Click-target data
========
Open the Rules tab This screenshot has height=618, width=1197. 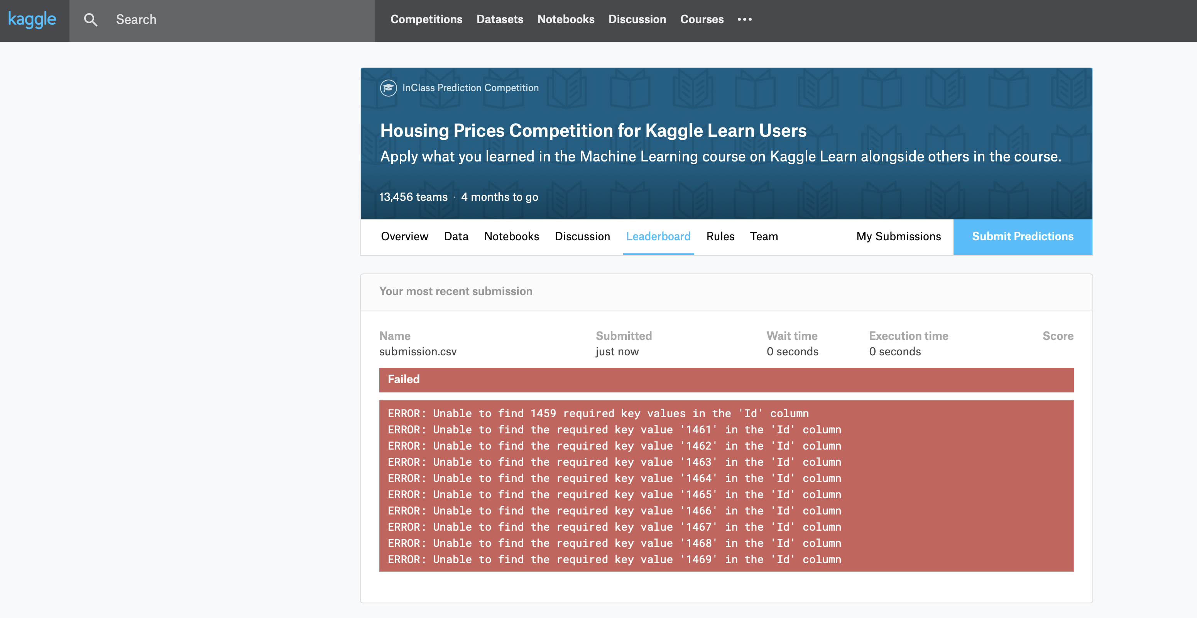pos(720,236)
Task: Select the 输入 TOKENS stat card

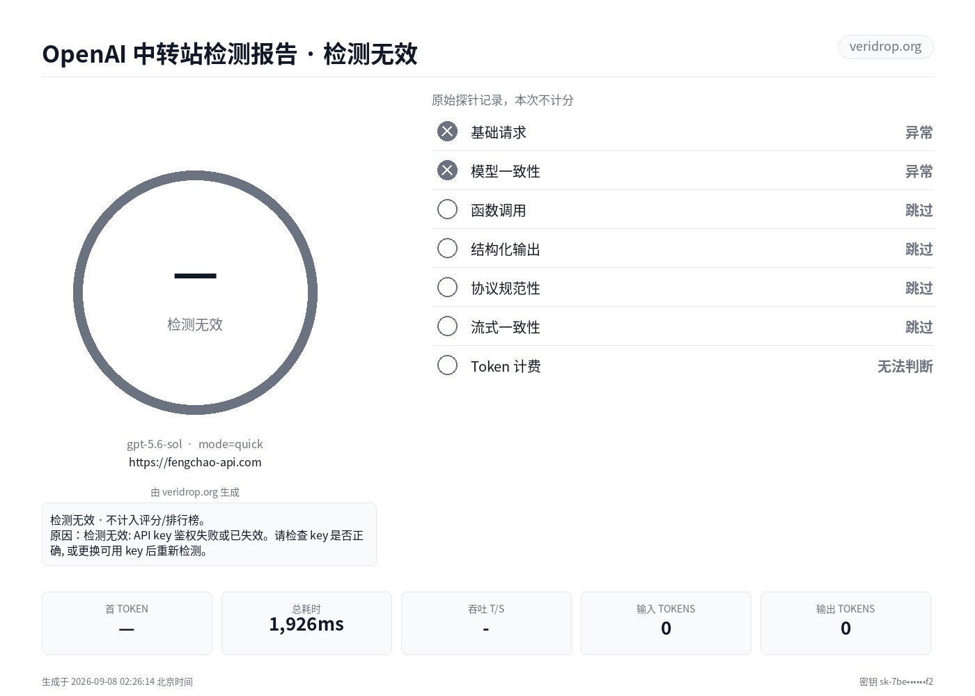Action: 666,623
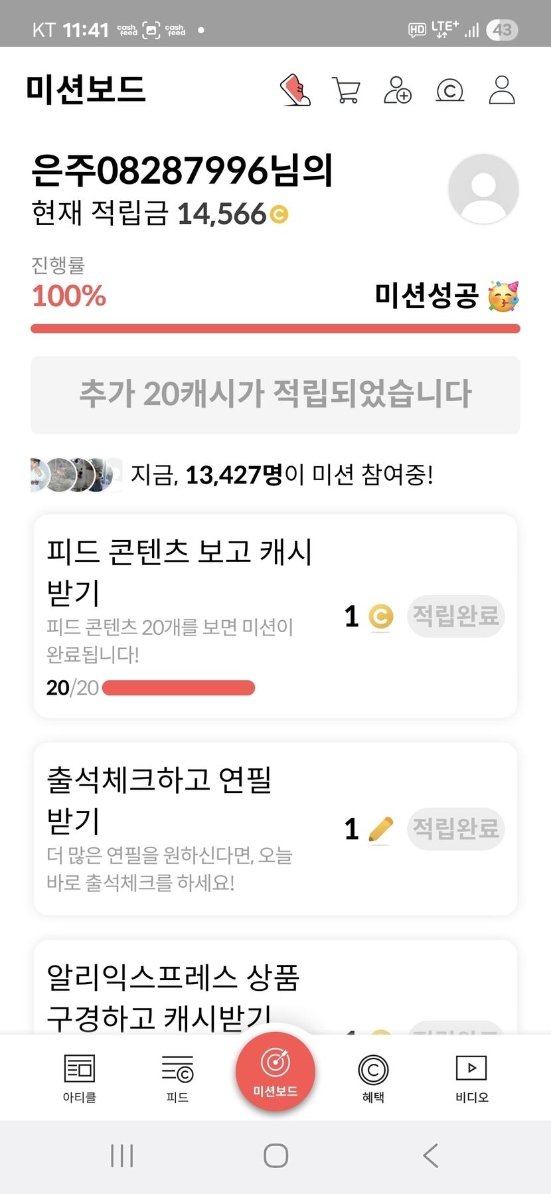This screenshot has height=1194, width=551.
Task: Click the red mission progress bar
Action: [x=276, y=328]
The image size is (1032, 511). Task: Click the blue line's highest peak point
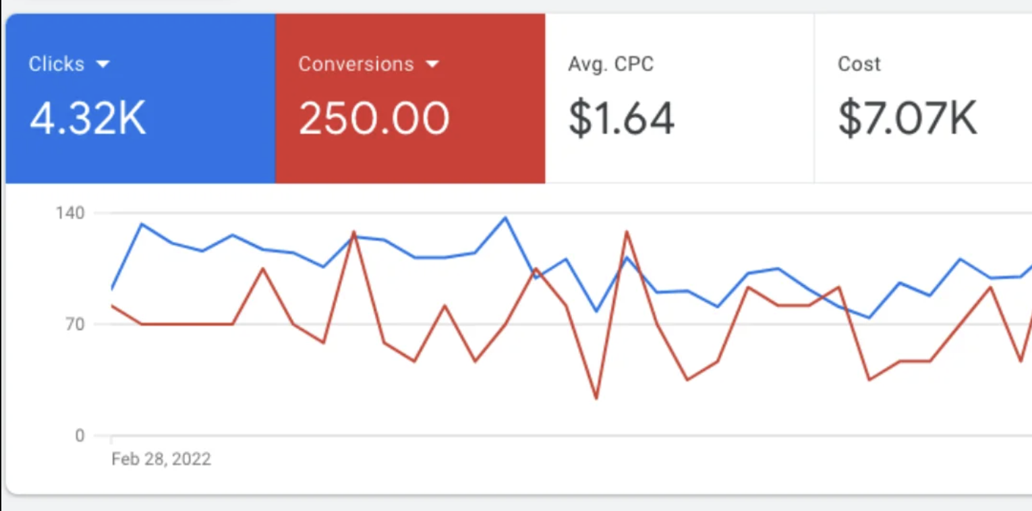tap(505, 217)
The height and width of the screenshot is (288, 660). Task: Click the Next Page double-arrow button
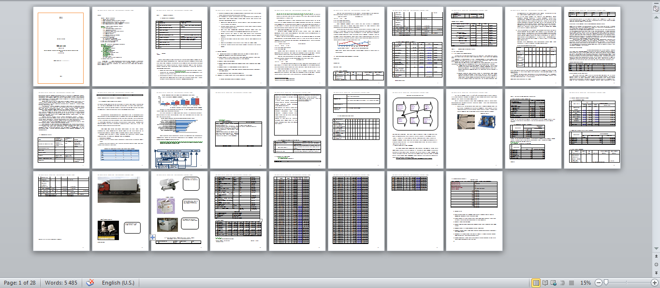(x=656, y=272)
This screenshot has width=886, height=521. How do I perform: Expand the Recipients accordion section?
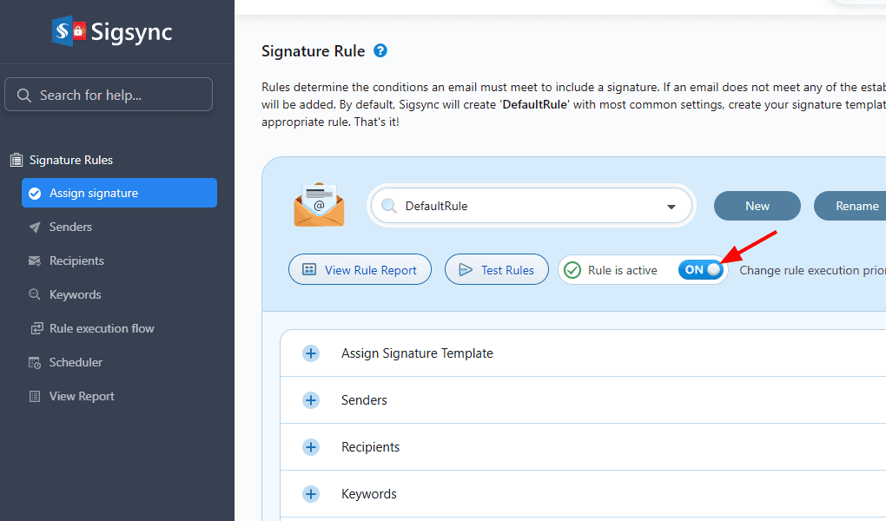coord(311,447)
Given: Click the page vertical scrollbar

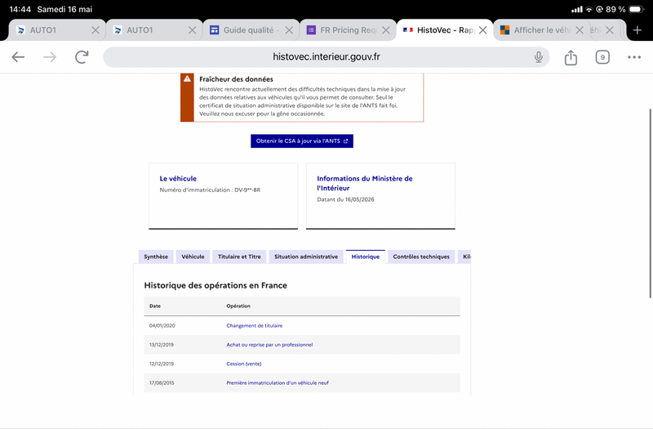Looking at the screenshot, I should 650,203.
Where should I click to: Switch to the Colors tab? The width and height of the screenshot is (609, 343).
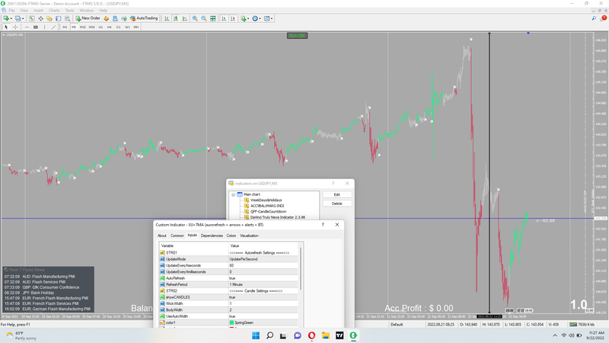tap(231, 236)
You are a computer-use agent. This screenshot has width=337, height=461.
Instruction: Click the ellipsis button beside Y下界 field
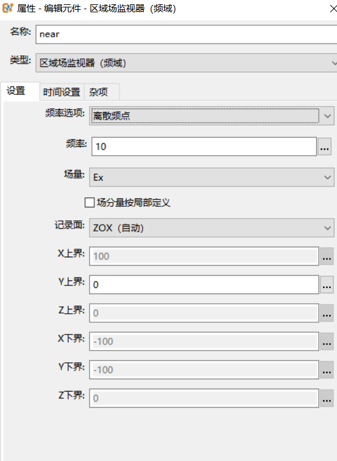(327, 370)
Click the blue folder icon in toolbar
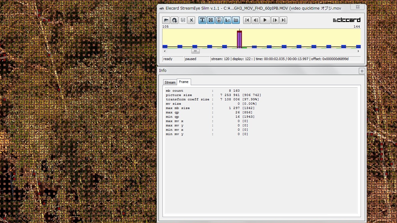 [236, 20]
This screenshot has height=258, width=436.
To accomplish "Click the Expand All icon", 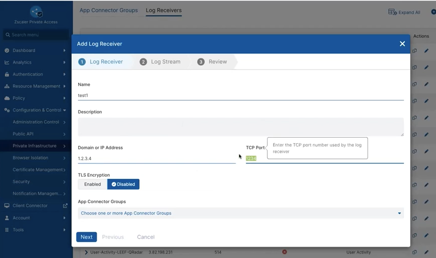I will pyautogui.click(x=392, y=12).
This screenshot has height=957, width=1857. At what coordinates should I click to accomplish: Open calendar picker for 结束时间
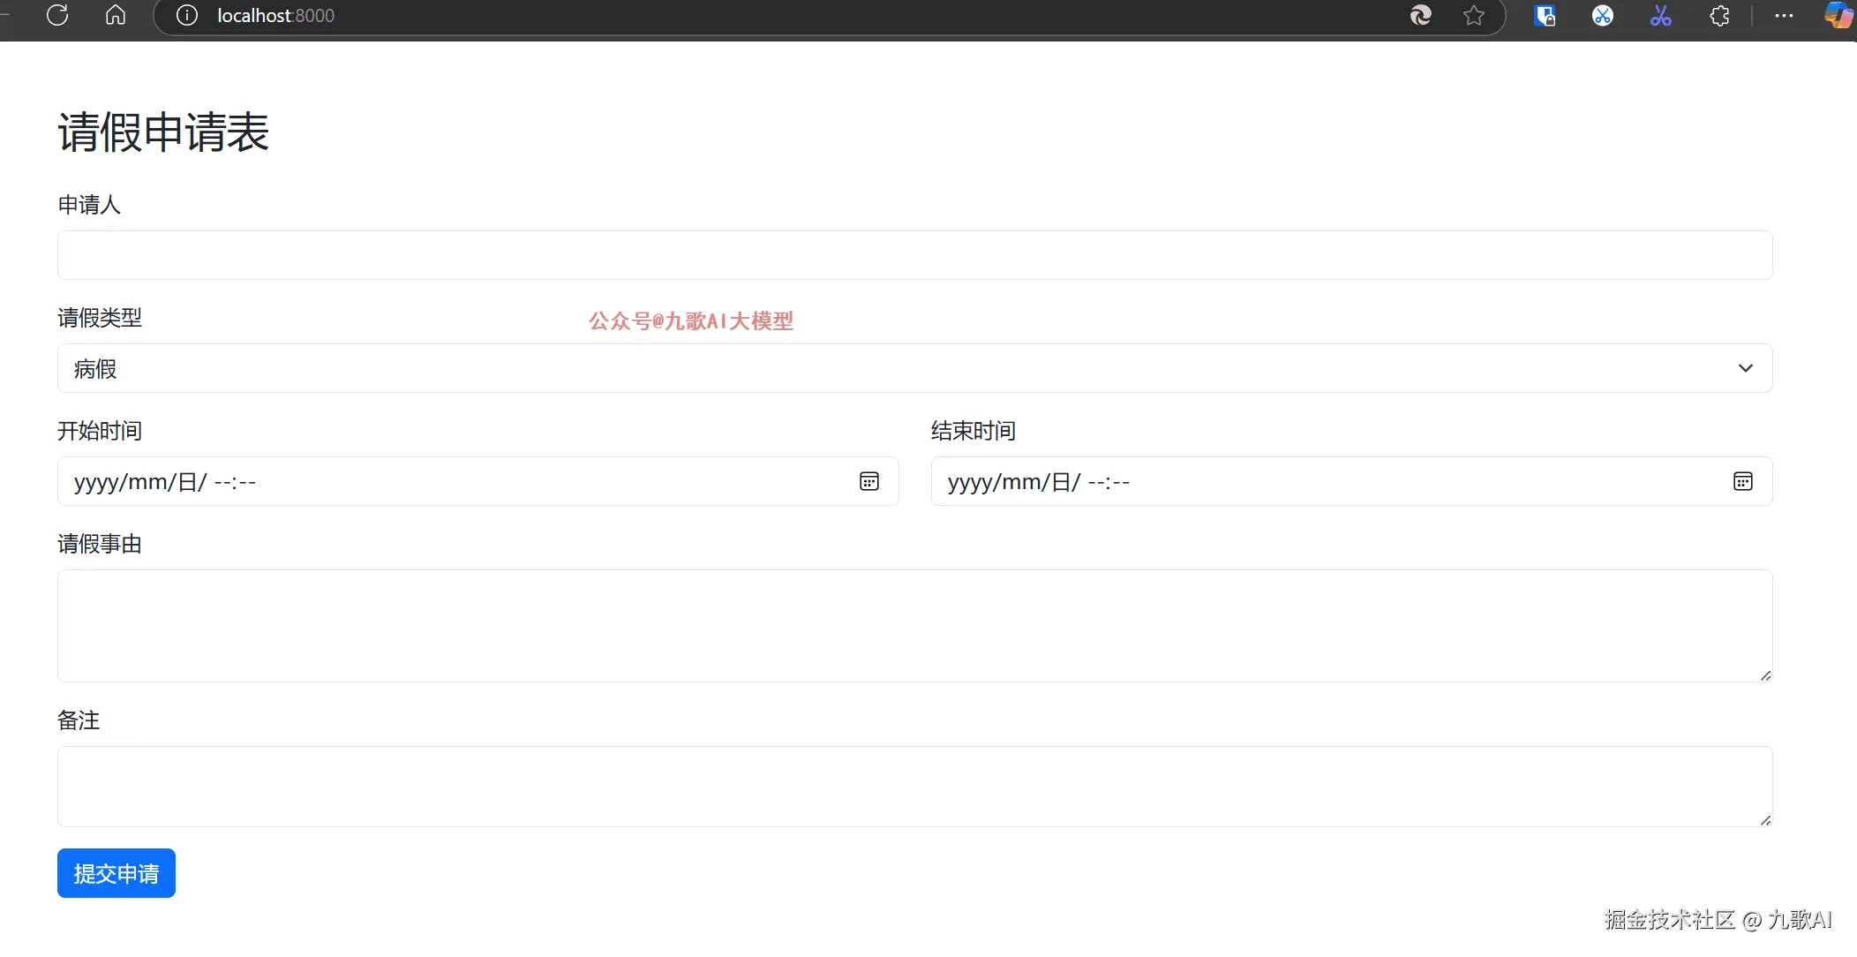coord(1742,481)
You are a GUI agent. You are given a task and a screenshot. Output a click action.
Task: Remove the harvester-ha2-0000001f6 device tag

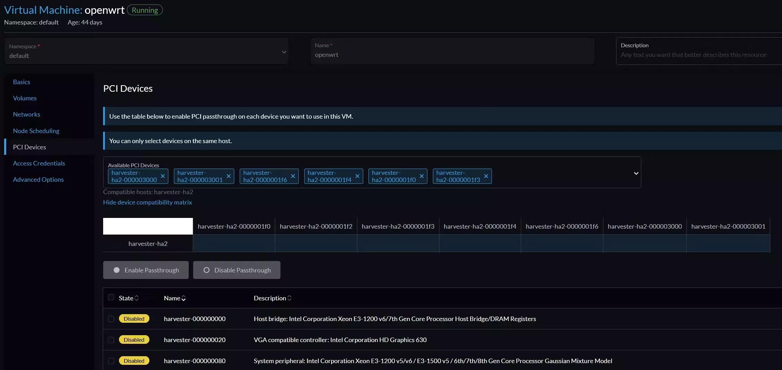pyautogui.click(x=293, y=176)
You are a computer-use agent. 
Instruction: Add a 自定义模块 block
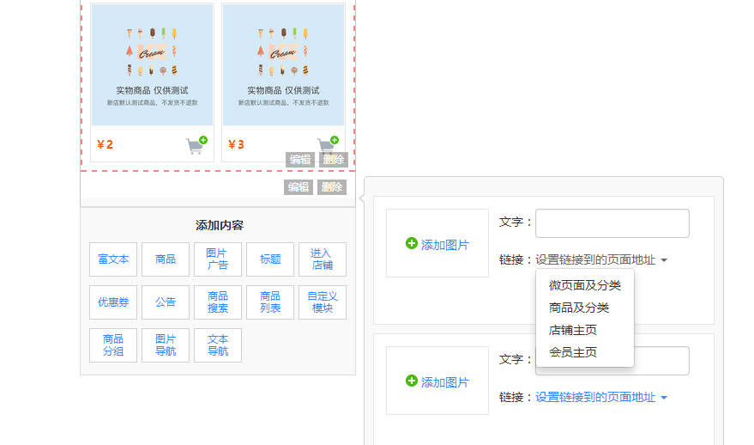tap(323, 302)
========
#### WRITTEN PROBLEM:
Transcribe the lines of the records word for word, starting at the line that contains "Task: Select the 输入 TOKENS stat card" and ending at the line that contains "tap(231, 236)", including both of those lines. Leave the pictures out.

#### RESULT FOR THIS TASK:
Task: Select the 输入 TOKENS stat card

Action: 666,623
This screenshot has height=1194, width=551.
Task: Click the red mission progress bar
Action: [x=276, y=328]
The image size is (1032, 511). Task: Click the blue line's highest peak point
tap(505, 217)
The height and width of the screenshot is (288, 660). Task: Click the Next Page double-arrow button
(x=656, y=272)
This screenshot has width=886, height=521. How do I perform: Expand the Recipients accordion section?
coord(311,447)
Given: Click the page vertical scrollbar

Looking at the screenshot, I should 650,203.
Where should I click to: Switch to the Colors tab? The width and height of the screenshot is (609, 343).
tap(231, 236)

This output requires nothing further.